At 26% Swaziland’s HIV prevalence is the highest among adults in the world (UNAIDS, 2010). An estimated 210,000 people of all ages are living with HIV in Swaziland. The increasing availability of HIV treatment has enabled people living with HIV (PLHIV) to live longer, healthier lives, and to engage in issues that directly impact on their lives and those of their partners, families and communities. In 2011, the Dutch Postcode Lottery funded a proposal submitted by STOP AIDS NOW! and the MaxART consortium, whose primary objective was to maximize access to antiretroviral treatment (ART) in Swaziland. The scale up in access to, and uptake of, HIV testing and treatment has set the stage for an implementation study to put into practice the exciting new evidence that HIV treatment can also serve as a means of prevention. One of the components of the project was the documentation of the needs and realities of PLHIV in Swaziland, in the context of the national scale-up of access to ART. This helped to continuously improve and develop evidence informed activities.
To this end, MaxART partner organization Swaziland National Network of People Living with HIV and AIDS (SWANNEPHA), with support from the Global Network of People Living with HIV (GNP+), conducted a cross-sectional survey among PLHIV to document their experiences in relation to Positive Health, Dignity and Prevention (PHDP) which promotes holistic health and wellness, including human rights, legal protections, policy environment free of stigma and discrimination for PLHIV as well as access to HIV treatment, care and support services and by doing so contributes to the health and wellbeing of their partners, families and communities. A total of 919 people were reached from the four regions of Swaziland with the support of expert clients who are also people living with HIV.

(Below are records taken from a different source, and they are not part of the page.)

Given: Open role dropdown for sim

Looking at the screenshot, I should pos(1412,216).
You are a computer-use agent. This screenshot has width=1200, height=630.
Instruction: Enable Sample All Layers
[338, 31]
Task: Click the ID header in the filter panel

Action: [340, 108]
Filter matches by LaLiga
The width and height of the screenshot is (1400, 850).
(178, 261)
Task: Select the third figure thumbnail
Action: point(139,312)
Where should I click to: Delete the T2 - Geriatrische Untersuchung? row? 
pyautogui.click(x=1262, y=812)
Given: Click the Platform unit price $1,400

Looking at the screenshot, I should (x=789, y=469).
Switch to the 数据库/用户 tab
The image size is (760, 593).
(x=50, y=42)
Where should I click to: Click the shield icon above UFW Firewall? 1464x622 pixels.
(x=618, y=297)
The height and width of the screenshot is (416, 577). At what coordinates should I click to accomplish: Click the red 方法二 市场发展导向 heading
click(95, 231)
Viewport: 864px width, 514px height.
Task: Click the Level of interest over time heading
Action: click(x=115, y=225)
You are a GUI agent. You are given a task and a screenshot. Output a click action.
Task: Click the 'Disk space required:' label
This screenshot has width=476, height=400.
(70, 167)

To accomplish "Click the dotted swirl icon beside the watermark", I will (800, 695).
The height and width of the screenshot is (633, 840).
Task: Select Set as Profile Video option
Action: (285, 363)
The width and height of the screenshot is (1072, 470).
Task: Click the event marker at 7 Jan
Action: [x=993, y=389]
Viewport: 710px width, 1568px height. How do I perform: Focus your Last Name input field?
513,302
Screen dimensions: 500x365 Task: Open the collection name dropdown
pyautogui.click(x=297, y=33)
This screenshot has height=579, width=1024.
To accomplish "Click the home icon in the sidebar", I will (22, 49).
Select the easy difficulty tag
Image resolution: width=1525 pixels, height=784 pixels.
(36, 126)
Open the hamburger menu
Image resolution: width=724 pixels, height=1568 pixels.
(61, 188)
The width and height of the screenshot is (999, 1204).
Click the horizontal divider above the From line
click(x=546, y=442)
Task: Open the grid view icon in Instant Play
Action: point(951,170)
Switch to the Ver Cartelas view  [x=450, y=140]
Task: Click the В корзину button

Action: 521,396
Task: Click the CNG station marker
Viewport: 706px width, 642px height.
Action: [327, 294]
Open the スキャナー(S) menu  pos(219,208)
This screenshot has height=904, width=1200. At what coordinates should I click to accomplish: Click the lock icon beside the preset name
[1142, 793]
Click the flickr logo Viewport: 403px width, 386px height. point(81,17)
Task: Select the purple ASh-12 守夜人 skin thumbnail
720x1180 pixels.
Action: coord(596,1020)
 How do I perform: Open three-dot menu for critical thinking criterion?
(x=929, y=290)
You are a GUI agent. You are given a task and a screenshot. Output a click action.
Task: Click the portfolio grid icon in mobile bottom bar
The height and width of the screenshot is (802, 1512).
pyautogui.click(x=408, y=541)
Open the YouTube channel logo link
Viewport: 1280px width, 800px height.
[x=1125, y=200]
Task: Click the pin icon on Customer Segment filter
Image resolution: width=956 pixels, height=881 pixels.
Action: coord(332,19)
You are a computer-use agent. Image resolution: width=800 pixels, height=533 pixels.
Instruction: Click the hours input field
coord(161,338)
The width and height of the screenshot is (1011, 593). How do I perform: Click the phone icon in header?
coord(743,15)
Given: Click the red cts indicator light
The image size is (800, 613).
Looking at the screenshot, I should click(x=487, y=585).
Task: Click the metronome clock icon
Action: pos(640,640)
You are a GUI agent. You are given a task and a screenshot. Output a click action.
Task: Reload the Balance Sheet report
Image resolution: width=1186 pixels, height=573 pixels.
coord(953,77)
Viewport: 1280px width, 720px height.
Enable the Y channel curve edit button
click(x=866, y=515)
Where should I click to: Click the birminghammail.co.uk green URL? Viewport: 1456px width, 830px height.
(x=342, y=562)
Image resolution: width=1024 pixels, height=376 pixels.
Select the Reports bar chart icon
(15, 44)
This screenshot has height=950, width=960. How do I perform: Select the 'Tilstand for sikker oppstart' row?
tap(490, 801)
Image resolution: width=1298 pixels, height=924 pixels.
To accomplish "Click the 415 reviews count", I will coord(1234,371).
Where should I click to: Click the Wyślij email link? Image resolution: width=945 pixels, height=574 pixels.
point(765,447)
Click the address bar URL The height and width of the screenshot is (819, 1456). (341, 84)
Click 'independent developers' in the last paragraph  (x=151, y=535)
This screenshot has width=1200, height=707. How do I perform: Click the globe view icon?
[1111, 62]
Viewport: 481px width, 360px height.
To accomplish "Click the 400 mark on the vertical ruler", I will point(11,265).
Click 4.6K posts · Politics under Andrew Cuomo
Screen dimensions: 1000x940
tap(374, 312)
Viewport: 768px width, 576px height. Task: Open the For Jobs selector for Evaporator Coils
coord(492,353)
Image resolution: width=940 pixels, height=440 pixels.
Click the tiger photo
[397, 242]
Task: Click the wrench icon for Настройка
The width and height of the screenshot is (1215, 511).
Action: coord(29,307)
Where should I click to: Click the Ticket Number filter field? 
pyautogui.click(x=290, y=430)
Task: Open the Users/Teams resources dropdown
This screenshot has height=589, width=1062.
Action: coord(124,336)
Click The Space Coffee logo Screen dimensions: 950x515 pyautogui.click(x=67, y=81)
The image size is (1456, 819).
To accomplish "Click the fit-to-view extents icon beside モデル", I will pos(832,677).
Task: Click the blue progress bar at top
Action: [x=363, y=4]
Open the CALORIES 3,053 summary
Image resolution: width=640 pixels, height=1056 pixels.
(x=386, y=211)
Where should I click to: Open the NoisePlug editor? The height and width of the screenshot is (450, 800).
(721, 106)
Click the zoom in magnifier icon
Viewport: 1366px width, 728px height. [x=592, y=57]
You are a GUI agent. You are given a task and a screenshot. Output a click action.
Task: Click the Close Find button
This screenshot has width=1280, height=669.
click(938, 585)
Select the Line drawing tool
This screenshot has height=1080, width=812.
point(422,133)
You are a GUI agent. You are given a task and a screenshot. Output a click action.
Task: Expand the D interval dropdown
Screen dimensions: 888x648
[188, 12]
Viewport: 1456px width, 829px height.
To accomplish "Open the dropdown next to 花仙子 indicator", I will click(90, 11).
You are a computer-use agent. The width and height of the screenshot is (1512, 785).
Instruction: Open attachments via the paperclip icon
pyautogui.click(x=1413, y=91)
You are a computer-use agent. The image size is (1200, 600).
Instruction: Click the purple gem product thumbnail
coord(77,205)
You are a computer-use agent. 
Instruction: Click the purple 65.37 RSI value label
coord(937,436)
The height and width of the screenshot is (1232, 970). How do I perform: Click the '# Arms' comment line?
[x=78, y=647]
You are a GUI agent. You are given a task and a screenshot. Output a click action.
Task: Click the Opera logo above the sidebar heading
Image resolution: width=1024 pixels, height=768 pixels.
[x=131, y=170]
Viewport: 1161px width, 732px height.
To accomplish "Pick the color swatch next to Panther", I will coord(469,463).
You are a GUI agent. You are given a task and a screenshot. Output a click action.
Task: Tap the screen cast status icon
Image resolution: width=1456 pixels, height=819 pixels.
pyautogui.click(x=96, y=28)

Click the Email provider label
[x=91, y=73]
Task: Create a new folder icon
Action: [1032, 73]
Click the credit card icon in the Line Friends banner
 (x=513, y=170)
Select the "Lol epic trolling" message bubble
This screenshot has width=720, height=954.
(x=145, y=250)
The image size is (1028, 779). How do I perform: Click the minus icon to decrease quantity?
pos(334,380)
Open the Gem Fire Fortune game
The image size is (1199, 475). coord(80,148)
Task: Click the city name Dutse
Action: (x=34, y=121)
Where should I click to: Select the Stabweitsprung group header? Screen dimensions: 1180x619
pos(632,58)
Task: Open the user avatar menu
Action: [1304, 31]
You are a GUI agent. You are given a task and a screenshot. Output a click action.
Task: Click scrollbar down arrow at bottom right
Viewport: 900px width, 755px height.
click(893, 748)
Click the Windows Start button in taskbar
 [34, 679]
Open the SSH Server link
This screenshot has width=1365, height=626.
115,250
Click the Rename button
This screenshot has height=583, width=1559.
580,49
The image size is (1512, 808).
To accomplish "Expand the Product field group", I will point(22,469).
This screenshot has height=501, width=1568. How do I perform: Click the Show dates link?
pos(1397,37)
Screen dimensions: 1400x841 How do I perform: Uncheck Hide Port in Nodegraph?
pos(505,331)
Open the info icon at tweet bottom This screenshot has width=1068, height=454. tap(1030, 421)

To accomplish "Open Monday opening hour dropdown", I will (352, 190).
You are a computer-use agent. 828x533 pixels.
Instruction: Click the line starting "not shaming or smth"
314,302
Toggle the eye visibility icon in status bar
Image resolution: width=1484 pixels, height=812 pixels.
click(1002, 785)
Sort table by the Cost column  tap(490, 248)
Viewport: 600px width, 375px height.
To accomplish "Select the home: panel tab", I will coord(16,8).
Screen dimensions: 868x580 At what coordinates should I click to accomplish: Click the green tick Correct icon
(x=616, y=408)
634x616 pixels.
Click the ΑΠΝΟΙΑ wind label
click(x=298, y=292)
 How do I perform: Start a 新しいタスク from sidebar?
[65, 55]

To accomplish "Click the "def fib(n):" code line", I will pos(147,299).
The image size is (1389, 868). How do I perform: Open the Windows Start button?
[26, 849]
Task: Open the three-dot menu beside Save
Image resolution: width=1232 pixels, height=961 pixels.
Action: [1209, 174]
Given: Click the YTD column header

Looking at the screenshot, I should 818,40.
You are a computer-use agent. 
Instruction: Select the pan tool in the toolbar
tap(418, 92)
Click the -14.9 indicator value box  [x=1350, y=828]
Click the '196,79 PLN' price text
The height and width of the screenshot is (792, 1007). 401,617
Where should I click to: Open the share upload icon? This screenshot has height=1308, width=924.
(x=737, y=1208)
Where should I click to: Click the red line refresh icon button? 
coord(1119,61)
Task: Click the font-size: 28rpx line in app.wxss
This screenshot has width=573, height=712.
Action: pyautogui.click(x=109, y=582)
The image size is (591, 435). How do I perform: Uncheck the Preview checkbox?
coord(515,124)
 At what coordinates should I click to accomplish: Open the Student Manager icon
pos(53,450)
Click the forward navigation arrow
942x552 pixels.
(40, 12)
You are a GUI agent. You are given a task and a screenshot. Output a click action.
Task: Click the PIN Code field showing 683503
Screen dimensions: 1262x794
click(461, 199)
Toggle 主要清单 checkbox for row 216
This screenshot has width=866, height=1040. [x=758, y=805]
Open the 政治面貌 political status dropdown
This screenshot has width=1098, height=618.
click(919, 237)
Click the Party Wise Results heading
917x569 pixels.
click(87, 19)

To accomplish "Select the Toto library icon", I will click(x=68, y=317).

This report presents the findings of the PHDP survey and it describes the experiences of PLHIV in the context of the national scale up of HIV testing, care and treatment with highlights of the important linkages between prevention, treatment, care, support and human rights. This will go a long way to inform evidence based PHDP programming. The findings of the study were analyzed in relation to the following PHDP components: empowerment, gender equality, health promotion and access, human rights, prevention of new infections, sexual and reproductive health and rights, and social and economic support.